Count the lines below that hold the string "refresh". Give only that number.
======== Input data
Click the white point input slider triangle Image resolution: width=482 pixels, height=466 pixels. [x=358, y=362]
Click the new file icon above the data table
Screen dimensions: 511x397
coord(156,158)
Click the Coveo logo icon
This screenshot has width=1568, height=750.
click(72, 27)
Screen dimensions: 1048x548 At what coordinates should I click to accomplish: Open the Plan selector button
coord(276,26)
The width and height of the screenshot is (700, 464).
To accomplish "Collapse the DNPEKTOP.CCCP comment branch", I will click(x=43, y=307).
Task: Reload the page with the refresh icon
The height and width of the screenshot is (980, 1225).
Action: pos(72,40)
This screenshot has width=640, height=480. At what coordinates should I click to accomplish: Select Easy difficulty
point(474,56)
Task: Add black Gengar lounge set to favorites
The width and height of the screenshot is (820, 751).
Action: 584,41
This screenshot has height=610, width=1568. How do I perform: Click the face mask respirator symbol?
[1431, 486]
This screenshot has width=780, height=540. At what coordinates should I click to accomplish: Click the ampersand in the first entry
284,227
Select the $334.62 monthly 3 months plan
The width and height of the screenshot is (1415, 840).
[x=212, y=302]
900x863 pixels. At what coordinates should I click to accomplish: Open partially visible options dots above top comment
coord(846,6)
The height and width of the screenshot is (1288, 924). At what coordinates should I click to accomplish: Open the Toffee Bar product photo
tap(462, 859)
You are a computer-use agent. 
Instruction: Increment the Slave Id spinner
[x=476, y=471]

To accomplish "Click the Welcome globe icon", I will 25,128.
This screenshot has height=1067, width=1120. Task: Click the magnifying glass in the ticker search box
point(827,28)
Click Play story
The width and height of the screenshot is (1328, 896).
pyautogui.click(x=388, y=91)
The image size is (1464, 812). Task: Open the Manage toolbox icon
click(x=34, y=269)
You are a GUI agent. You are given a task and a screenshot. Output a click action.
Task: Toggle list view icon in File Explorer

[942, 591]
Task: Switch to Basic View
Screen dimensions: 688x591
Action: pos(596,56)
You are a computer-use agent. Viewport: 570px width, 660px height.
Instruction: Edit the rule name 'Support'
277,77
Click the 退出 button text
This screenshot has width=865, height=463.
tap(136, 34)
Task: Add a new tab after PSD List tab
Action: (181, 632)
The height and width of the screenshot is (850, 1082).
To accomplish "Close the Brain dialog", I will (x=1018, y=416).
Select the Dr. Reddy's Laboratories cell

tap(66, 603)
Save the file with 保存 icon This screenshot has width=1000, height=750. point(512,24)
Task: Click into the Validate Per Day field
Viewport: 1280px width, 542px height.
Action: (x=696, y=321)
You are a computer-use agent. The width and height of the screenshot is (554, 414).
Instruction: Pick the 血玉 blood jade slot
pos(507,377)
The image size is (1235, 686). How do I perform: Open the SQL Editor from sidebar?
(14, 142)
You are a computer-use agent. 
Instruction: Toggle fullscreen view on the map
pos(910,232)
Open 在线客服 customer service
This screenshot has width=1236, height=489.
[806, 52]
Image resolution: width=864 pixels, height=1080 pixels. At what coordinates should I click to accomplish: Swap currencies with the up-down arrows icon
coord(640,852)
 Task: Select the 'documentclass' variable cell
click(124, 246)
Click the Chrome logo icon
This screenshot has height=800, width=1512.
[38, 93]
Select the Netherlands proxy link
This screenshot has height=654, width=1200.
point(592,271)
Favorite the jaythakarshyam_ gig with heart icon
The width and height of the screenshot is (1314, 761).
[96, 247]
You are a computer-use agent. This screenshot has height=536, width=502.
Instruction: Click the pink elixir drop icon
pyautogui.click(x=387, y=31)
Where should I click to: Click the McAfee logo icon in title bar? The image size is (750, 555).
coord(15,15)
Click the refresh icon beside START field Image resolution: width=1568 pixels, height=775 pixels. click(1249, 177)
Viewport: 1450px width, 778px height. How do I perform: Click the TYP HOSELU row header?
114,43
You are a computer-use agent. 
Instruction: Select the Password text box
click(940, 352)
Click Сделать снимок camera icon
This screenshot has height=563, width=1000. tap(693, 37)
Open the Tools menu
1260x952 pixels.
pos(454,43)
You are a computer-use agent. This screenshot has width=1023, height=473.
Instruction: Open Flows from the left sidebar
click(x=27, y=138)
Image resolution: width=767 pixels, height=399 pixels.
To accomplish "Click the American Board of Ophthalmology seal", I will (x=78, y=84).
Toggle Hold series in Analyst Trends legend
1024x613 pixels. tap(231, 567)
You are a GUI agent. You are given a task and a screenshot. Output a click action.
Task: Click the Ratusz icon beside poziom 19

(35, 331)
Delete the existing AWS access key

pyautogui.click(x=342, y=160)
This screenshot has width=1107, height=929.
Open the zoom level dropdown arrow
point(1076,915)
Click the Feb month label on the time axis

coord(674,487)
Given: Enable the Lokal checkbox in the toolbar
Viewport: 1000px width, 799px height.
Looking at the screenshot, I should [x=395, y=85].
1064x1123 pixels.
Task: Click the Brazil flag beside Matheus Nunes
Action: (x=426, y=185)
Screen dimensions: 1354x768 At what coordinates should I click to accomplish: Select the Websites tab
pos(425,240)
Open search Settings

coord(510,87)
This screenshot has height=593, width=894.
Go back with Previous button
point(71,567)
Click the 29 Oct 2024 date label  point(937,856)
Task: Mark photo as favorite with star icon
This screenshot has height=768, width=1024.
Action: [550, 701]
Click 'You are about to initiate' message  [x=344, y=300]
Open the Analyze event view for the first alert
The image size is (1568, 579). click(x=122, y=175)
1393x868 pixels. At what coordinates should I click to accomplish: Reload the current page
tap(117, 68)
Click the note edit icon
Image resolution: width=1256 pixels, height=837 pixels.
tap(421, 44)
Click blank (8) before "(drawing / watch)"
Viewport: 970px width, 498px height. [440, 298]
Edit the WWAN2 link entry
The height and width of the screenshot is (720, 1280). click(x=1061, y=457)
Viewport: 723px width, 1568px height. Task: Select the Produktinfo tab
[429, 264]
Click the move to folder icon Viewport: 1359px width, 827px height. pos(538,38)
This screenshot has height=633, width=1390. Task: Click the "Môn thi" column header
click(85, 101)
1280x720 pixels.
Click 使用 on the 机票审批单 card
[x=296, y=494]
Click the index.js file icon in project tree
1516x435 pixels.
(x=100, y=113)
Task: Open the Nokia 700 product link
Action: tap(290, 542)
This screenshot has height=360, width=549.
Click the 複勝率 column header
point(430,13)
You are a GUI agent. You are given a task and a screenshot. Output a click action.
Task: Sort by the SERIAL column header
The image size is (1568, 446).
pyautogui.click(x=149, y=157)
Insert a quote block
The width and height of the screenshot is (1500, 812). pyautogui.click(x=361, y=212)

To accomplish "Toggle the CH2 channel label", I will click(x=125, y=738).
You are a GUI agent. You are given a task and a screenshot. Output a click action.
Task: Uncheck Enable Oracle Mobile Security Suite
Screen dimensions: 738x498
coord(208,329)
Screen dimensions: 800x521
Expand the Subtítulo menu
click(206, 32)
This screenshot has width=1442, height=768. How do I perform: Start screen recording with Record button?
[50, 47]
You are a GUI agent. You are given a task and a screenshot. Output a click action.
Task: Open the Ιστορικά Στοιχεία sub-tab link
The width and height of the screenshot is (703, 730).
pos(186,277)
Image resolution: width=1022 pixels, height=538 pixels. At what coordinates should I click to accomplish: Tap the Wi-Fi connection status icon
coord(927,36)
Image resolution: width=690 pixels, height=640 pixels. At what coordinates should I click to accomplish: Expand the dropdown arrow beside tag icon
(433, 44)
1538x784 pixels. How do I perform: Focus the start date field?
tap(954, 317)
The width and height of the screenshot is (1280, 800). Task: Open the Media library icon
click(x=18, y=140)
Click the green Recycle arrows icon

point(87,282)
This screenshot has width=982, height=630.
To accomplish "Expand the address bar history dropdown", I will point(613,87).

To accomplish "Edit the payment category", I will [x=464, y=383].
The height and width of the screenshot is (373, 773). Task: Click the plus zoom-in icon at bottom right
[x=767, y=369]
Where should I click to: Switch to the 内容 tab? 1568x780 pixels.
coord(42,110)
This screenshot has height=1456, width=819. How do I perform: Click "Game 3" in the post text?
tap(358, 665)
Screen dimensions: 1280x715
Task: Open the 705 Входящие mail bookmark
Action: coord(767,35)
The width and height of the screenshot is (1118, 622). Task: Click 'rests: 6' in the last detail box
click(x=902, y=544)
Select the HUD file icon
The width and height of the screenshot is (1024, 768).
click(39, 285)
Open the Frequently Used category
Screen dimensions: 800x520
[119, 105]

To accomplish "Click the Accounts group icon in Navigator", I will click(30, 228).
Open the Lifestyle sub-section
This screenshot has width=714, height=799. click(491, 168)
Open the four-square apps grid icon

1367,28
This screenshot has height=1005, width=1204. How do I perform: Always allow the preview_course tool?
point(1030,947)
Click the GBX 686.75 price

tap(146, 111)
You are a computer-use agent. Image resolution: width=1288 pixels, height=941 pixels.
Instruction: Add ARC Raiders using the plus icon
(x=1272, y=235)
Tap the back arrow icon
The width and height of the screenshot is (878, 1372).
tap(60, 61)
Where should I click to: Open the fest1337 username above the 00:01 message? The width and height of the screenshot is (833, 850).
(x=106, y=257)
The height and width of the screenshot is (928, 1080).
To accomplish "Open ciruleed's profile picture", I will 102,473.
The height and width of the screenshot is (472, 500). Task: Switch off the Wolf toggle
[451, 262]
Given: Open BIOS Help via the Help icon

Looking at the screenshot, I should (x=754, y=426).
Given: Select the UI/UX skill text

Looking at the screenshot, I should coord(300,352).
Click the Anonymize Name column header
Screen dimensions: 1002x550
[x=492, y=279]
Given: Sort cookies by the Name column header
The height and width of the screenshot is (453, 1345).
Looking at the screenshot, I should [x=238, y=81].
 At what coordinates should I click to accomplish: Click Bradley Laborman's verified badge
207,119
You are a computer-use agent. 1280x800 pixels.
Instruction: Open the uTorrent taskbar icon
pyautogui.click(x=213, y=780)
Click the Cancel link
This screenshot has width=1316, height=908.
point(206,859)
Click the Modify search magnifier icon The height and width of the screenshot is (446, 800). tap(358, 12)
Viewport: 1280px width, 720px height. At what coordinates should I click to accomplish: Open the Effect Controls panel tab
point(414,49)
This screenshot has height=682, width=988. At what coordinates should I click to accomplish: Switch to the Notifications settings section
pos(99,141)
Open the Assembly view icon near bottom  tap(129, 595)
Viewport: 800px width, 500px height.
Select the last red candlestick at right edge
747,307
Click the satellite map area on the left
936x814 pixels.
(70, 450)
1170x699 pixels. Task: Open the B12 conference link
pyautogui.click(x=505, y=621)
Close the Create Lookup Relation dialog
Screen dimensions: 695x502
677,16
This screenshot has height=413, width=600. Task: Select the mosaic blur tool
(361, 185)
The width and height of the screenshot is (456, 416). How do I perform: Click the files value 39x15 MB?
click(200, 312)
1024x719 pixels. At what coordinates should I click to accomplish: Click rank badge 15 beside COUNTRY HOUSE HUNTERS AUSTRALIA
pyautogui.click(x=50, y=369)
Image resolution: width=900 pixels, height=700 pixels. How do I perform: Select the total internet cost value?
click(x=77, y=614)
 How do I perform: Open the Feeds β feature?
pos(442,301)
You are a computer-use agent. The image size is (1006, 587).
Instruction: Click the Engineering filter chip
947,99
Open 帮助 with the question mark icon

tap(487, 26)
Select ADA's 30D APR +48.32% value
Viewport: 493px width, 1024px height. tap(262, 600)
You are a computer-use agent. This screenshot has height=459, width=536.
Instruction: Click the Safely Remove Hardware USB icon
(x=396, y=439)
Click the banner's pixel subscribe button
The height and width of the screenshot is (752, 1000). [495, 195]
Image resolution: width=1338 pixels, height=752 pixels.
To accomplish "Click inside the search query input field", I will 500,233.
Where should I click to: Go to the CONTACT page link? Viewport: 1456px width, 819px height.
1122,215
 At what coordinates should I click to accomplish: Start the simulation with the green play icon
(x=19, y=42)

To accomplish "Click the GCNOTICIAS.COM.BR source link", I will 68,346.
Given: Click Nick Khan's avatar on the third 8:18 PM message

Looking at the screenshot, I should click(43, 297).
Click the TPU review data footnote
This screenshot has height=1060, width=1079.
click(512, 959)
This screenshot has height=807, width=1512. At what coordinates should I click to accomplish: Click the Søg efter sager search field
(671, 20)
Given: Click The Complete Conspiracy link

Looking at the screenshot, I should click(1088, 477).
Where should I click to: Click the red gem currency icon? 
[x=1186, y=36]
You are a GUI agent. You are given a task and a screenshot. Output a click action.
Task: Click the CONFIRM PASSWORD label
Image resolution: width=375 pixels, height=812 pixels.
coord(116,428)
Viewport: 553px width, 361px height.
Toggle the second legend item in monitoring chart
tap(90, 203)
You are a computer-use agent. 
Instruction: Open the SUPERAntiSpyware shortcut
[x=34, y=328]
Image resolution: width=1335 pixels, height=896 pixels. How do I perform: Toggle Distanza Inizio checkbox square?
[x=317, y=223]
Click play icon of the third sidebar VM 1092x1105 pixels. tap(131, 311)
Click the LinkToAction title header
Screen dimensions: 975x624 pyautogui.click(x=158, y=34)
================
Answer for the task: 2